Sima Sistani: So I mean I don’t believe that AOMs have had a meaningful impact on our business thus far. The number of people actually — people using such medications, particularly GLP-1s was relatively low in 2022, again, limited availability, injectable formulation, significant financial expense. This is about an opportunity we see for the future. Again, a lack of holistic care to partner with these medications and we have — because of our lifestyle programs that you mentioned, because of our behavior change program, our nutritional signs, we have an ability to service these members alongside our program, helping them prioritize nutrient-dense foods, managing against muscle loss, understanding that these medications may be, in some cases, a lifelong commitment and these are areas where Weight Watchers can provide guidance, support and ensure that members weight loss journeys are done in a healthy, sustainable way.
And I actually think that this is right alongside of our messaging. We’ve always been the science backed solution. And as we noted, this is where the science has advanced.
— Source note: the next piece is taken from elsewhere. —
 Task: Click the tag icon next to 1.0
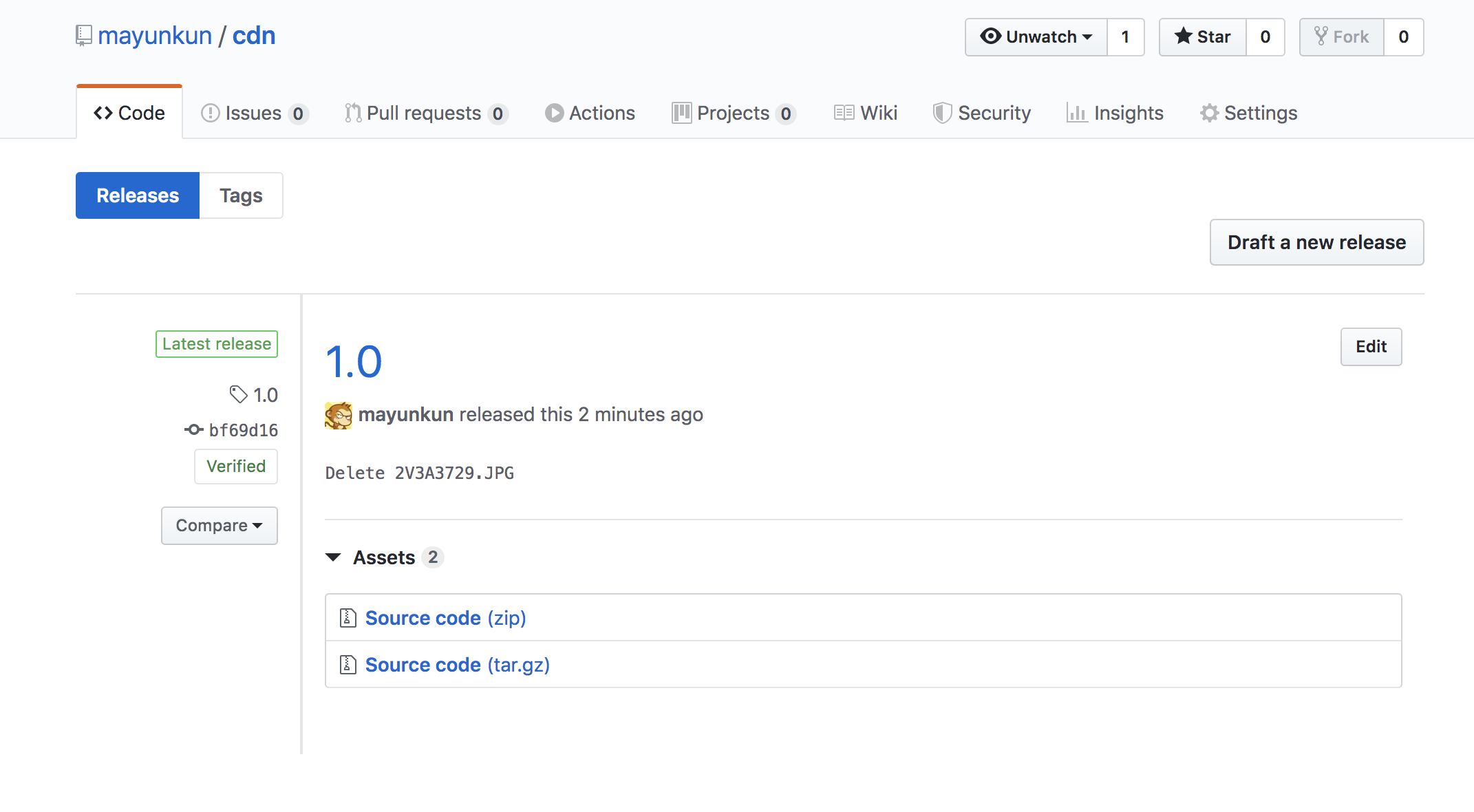click(238, 394)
And I think that again, when the science advances, so should we in the same way that we started to update our food algorithm to take into consideration, saturated versus unsaturated fat or fiber-rich food, this is the evolution, the understanding in a lot of ways that those who are struggling with obesity. In some cases, those obesogens are biological factors, there are genetic factors and willpower alone isn’t going to get you there. So, it’s a real opportunity to lead the discussion to help people manage the dietary issues associated with these drugs. And honestly, I think members, they have those who — for those who medically qualified, they were right to know what the — what their options are, how it works and if they choose to take a clinical intervention to ensure that it’s administered responsibly and managed over the over the course of their membership.
Michael Lasser: My follow-up question is on the leverage situation. Do you have any covenants or other conditions that need to be met over the next few quarters in order to trip any contractual obligations that you have with your debt.
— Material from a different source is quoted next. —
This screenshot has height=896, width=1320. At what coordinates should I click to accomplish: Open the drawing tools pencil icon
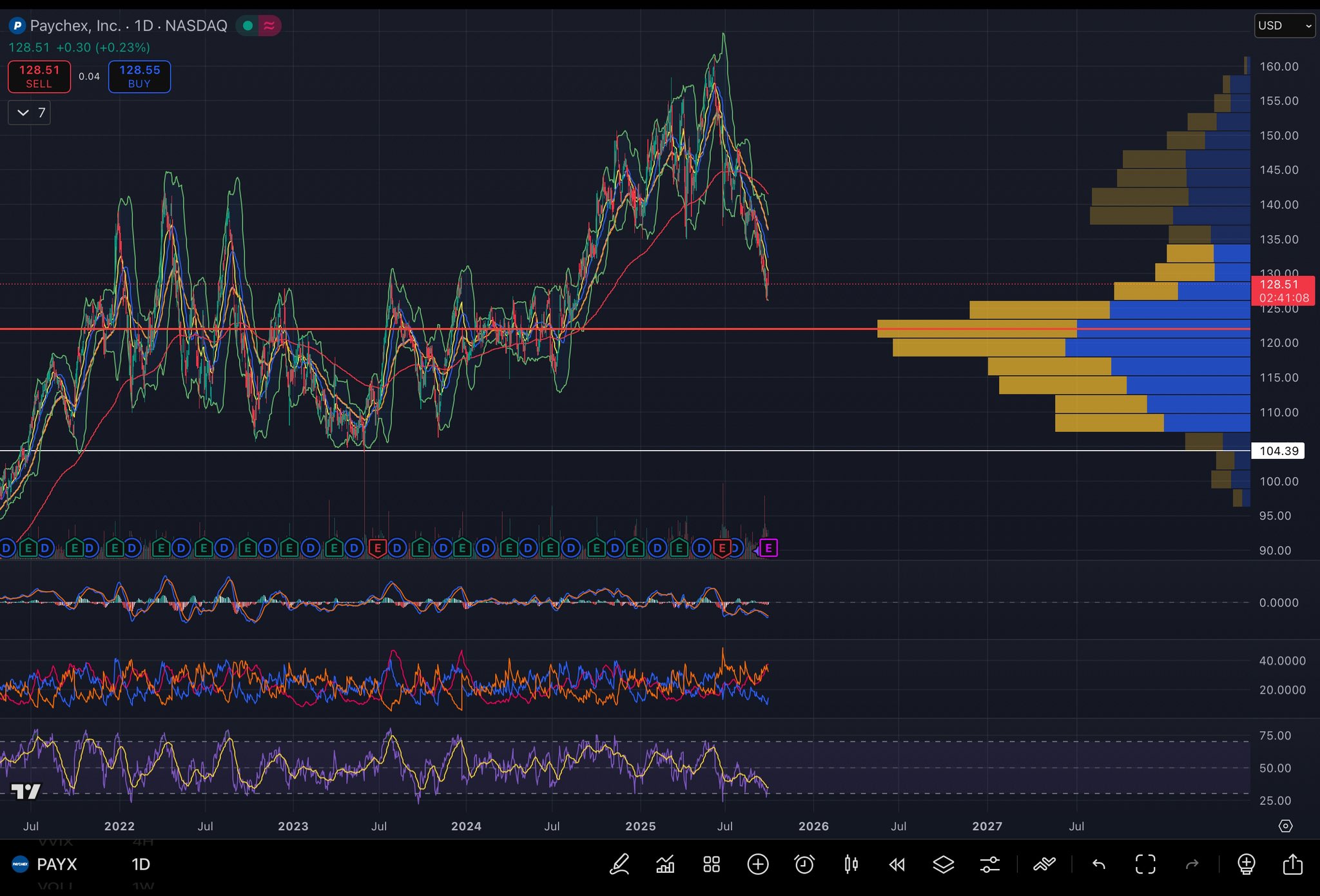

Sima Sistani: So, we came into 2023 with $178 million on our balance sheet, access to our revolver. And even with this acquisition, we have ample liquidity to meet our operating needs and to service our debt. And the debt itself is very favorable and with very limited covenants, but we don’t expect any issue with.
Operator: The next question is from Jason English with Goldman Sachs. Please go ahead.
Jason English: A couple of questions. First, the first quarter revenue guidance of $235 million, what is the Q1 end-of-period subscriber count that, that revenue figure is based on?
Heather Stark: We expect 4 million end-of-period subscribers at the end of Q1.
Jason English: Thank you. I’m sorry if you gave that number earlier. The restructuring — you ran through a number of restructuring initiatives on the call. Can you give me — and I apologize, I lost track a lot of it. I’m sure there’s more I can get back out of the transcript, but what is the total cash outlay for restructuring and also, you walked through a few specifics on the deal. What’s the cash outlay for the acquisition this year as well?
Heather Stark: So, I’ll speak first to the acquisition question, Jason. The total cash outlay in the current year is $39 million in cash.
Jason English: And then the restructuring cash outlays for this year?
Heather Stark: It’s approximately $36 million in the current year.